Add in specialty shots/exposures, fooling around in the pro-mode on my phone CAN produce some quite good results, but it just doesn't have the flexibility of what my DSLR can do (especially with a long lens).  

Again, I already own a DSLR... my question is, has the processing capability advanced as much as the processing capability of phones, and therefore, is it worth my time/expense to replace my DSLR?


@Raycyrx wrote:

Again, I already own a DSLR... my question is, has the processing capability advanced as much as the processing capability of phones, and therefore, is it worth my time/expense to replace my DSLR?


Processing capability? No, your smartphone's processing capability blows away a DSLR. 

However, I don't advise anyone to replace a DSLR with another DSLR. I would be looking at mirrorless. Best of luck, whatever you decide. 

 

 

I think it's a bit moot to discuss the processing power of cameras as it really sounds like you have use cases that cannot be handled by your smart phone.  If that's truly the case, then either stick with your current DSLR, or look to replace it (the recommended system being mirrorless).

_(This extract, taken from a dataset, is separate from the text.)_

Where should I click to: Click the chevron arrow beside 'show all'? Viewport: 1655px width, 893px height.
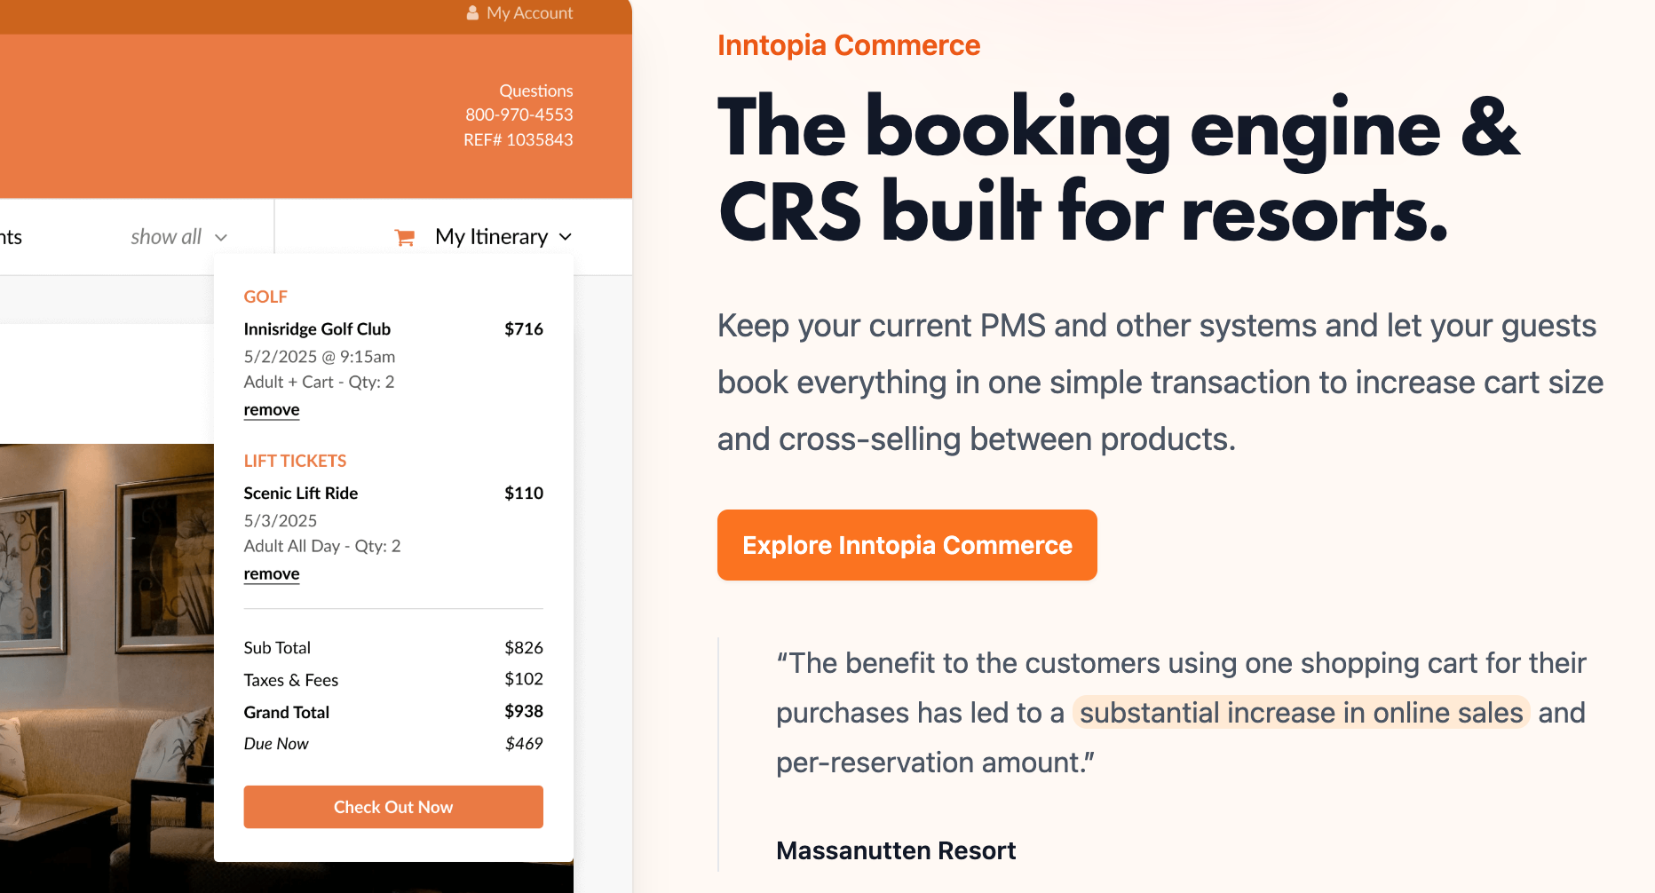pyautogui.click(x=221, y=238)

Anything recent will indeed be faster than your DSLR.  It can potentially also work with faster media.   But, I would focus upon if feature-wise it will be a better fit for your needs and empower you to capture those images where your smart phone falls short.

--
Ricky

EOS 5D IV, EF 50mm f/1.2L, EF 135mm f/2L, 600EX-RT (x6), ST-E3-RT
EOS C70, RF 24-70 f/2.8L IS, EF-EOS R 0.71x

ebiggs1
Legend

"So I own a T3i and have been happy with it... until my latest phone.  Frankly my phone (Galaxy S22) is quite stunning in its results... especially for video.  Now knowing that my phone is essentially many generations of processing newer than my T3i, I have to ask if the latest Rebels have made the same leaps in technology and therefore if it's worth upgrading bodies?"

 

Most of what has been posted is just fluff. Sideline stuff. Judging by your first statement a T8i is going to be a huge upgrade if you are interested in a new Rebel camera. You need to decide if the vastly improved iphone camera is doing the job. For a lot of people these days they are totally happy using the iphone as a camera.

 

As to choosing between the Rebel T8i or the 80D/90D consider this, you have an old camera now, the T3i, so why buy another old camera, the 80D? Newer tech is always going to be the best buy. And, keeping with that same line of reasoning, why buy any DSLR when it is a dead end all together? The logical replacement is one of the new mirrorless cameras. 

 

That said, if I were buying today I would buy the 90D along with a Sigma 18-35mm f/1.8 DC HSM Art Lens and not look back. This combo is about as good as any combo on the market today. It will stay that way for some time to come, too.

EB
EOS 1DX and 1D Mk IV and several lenses!